Le PPRI est l'un des outils les plus impactants sur la valeur d'un bien immobilier en France. Prescrit par le préfet, il cartographie trois types de zones : la zone rouge (aléa fort, construction interdite), la zone bleue (aléa modéré, construction autorisée sous conditions strictes comme la surélévation du premier plancher habitable), et la zone blanche (hors risque cartographié).
Pour l'investisseur, un bien en zone rouge PPRI subit une double peine. D'abord, toute extension ou nouvelle construction est impossible, figeant définitivement la capacité d'aménagement du foncier. Ensuite, l'assurance habitation intègre une surprime Cat-Nat qui augmente mécaniquement chaque année, et certains assureurs refusent purement et simplement de couvrir les biens les plus exposés (recours au BCT obligatoire).

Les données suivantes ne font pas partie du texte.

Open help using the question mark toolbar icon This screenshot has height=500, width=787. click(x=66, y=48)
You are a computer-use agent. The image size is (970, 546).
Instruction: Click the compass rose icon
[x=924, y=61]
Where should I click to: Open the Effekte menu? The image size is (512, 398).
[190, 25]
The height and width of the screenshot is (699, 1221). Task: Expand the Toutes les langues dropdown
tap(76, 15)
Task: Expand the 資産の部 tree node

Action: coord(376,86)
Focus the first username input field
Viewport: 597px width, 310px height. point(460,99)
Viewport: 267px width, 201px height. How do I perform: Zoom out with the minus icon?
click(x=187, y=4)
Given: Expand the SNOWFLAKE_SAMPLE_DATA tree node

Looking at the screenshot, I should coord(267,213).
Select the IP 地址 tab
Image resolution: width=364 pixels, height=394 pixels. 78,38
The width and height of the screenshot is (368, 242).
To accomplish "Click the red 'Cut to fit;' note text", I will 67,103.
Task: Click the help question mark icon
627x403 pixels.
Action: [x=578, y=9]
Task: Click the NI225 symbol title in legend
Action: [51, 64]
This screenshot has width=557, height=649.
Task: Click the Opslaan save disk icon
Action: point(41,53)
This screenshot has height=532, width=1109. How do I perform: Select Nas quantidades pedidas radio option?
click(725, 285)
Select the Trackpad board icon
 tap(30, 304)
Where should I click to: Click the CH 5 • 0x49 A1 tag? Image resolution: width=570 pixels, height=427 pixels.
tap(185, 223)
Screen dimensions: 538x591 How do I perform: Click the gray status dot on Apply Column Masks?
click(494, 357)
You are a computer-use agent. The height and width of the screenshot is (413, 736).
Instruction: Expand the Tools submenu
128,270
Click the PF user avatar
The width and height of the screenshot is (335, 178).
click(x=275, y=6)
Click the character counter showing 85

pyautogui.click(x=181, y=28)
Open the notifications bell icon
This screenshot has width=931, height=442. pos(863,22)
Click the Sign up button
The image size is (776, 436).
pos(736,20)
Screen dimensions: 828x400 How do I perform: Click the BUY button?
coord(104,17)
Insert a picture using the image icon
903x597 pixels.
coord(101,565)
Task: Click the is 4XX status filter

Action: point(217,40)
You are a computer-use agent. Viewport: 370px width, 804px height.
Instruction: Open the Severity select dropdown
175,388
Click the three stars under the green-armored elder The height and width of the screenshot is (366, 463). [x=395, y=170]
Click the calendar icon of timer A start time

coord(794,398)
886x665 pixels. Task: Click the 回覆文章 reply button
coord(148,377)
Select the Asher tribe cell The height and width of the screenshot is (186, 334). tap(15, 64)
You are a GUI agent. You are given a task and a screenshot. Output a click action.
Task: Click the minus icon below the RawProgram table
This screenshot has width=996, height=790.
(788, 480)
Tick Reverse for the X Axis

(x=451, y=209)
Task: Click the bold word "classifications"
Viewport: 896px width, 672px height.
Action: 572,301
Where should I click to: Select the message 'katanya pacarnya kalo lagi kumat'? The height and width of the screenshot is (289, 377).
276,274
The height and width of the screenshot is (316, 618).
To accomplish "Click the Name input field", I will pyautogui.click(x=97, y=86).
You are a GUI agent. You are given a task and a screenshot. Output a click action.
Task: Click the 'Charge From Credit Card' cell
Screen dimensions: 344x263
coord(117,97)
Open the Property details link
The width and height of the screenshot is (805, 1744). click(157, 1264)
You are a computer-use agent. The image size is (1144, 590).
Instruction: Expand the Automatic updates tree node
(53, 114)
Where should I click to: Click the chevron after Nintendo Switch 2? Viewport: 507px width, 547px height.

En zone bleue, la constructibilité demeure mais le coût des mesures de prévention imposées par le règlement du PPRI (batardeau, vide sanitaire surélevé, réseau électrique descendant) peut renchérir significativement le budget travaux. Un terrain à prix attractif en zone inondable cache souvent ces surcoûts structurels que seule une lecture attentive du règlement du PPRI permet de chiffrer avant l'achat.